# HellaFlush fight starter



## mbaron (Aug 21, 2008)

Driven Daily


----------



## TheDeckMan (Sep 26, 2004)

> TDB says:
> September 9, 2010 at 11:13 am
> 
> It’s so incredibly ironic how this “stance” movement came about. Back in the 80’s and 90’s people started installing stiffer, lower suspensions on their cars to improve handling. The perceived improvement in appearance was an afterthought not the main goal. It all started out with relatively small drops and carefully selected spring rates and valving that actually made vehicles perform better. (What a concept!) Before long people were chopping springs and the super-low springs came around. We started to lose our way…
> ...


 This guy hit the nail on the head.


----------



## ECS Tuning - Audi (Oct 12, 2009)

The comments are a great read.


----------



## Doooglasss (Aug 28, 2009)

DeckManDubs said:


> This guy hit the nail on the head.


 
:thumbup::thumbup::thumbup:

Fully agree. H&R RSS's at optimal ride height FTW!


----------



## Mattionals (Mar 9, 2005)

I'm not into the whole stance game, really I like the performance oriented but street car look. Always been that way, most likely always will. I do like having "flush" tires though. And by this I mean flush as in the sidewall is vertical and doesn't bulge out, but still offers protection to the rim of the wheel. No stretch for me.


----------



## notoriouszig (Jun 14, 2010)

:thumbup::thumbup::thumbup:


----------



## Morio (Feb 16, 1999)

DeckManDubs said:


> This guy hit the nail on the head.


 
WHAT?? That quote is false....... stance and low has been around the lowrider scene way before most of you have been born.... Stance has always had it's place, like hot rodding, muscle cars, Imports, mini trucks, etc..... 

hating to hate is lame:thumbdown: if a person doesn't like it then don't do iteace: simple as that..... 

I like how these new kids are embracing the car culture... they are doing their own thing and that is awesome!! 

opcorn:


----------



## PLAYED TT (Oct 17, 2010)

Hahaha haters. That ford isnt flush at all. Not to mention Shaving the bodywork of your car has nothing to do with stance:facepalm:


----------



## mbaron (Aug 21, 2008)

It's cool that bags have gone the other direction. At first when cars (not large trucks and buses) started using them, they were for show (Lowriders) or comfort (Town Cars). Now they are building them to the point where they can improve performance when used at the right settings.

**Source material:**
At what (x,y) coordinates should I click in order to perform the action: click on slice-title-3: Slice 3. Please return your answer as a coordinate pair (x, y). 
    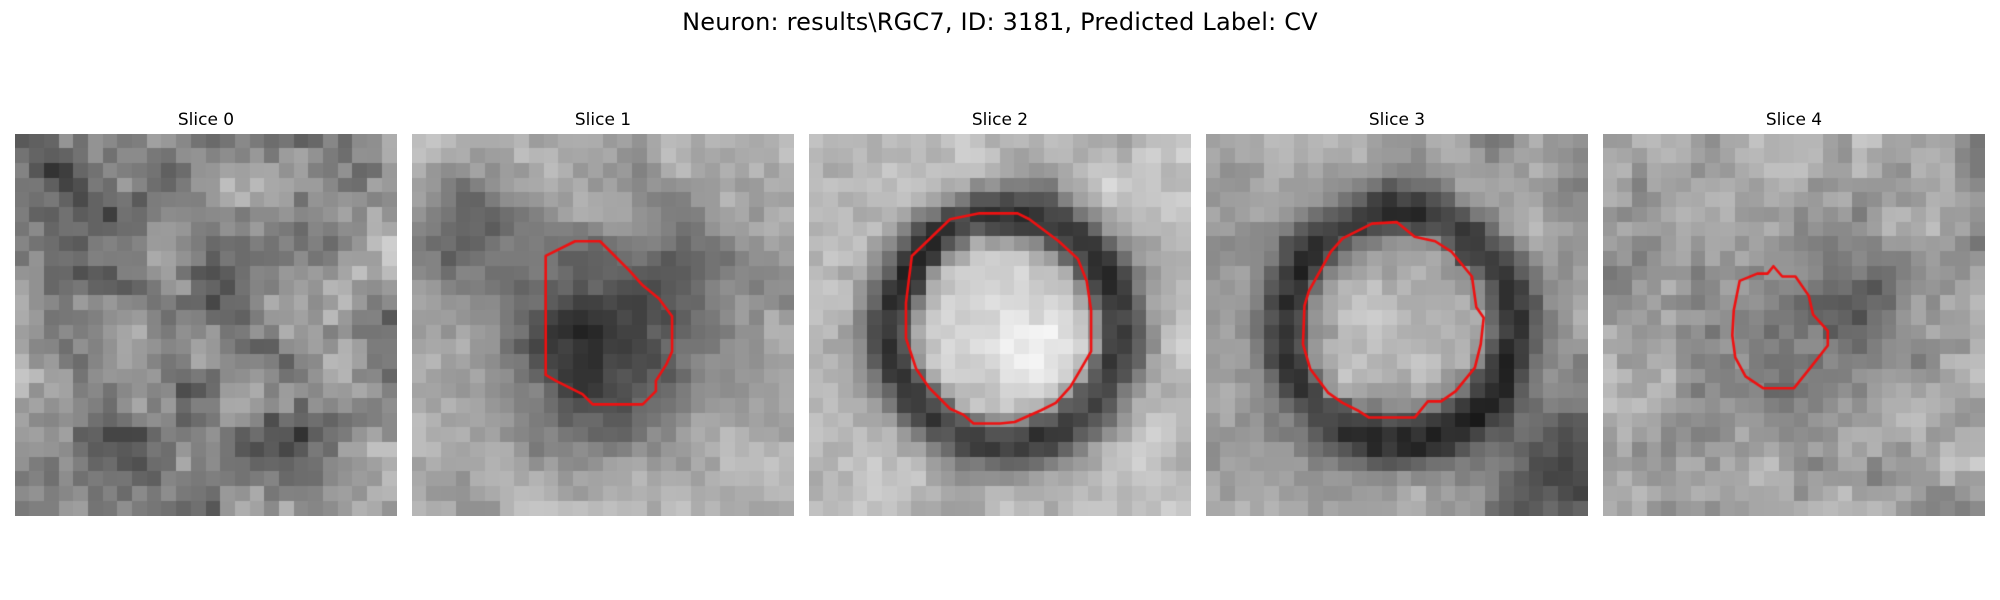
    Looking at the image, I should click on (1397, 120).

**Job item A:**
Decide whether each statement agrees with the forum thread about stance above. Answer yes or no for each, and quote the words from the thread that decide it.
(i) Mattionals wants tires with stretch.
(ii) Morio claims stance has been part of the lowrider scene for a long time.
(iii) mbaron says air bags were first used for show or comfort.
**Job item B:**
In the forum thread about stance, what setup does Doooglasss endorse?
**Job item C:**
Copy the passage from the forum thread about stance, starting at "WHAT?? That quote" and ending at "that is awesome!!".

**Worked solution A:**
(i) No: "No stretch for me."
(ii) Yes: "stance and low has been around the lowrider scene way before most of you have been born"
(iii) Yes: "they were for show (Lowriders) or comfort (Town Cars)"

**Worked solution B:**
H&R RSS's at optimal ride height.

**Worked solution C:**
WHAT?? That quote is false....... stance and low has been around the lowrider scene way before most of you have been born.... Stance has always had it's place, like hot rodding, muscle cars, Imports, mini trucks, etc..... 

hating to hate is lame:thumbdown: if a person doesn't like it then don't do iteace: simple as that..... 

I like how these new kids are embracing the car culture... they are doing their own thing and that is awesome!!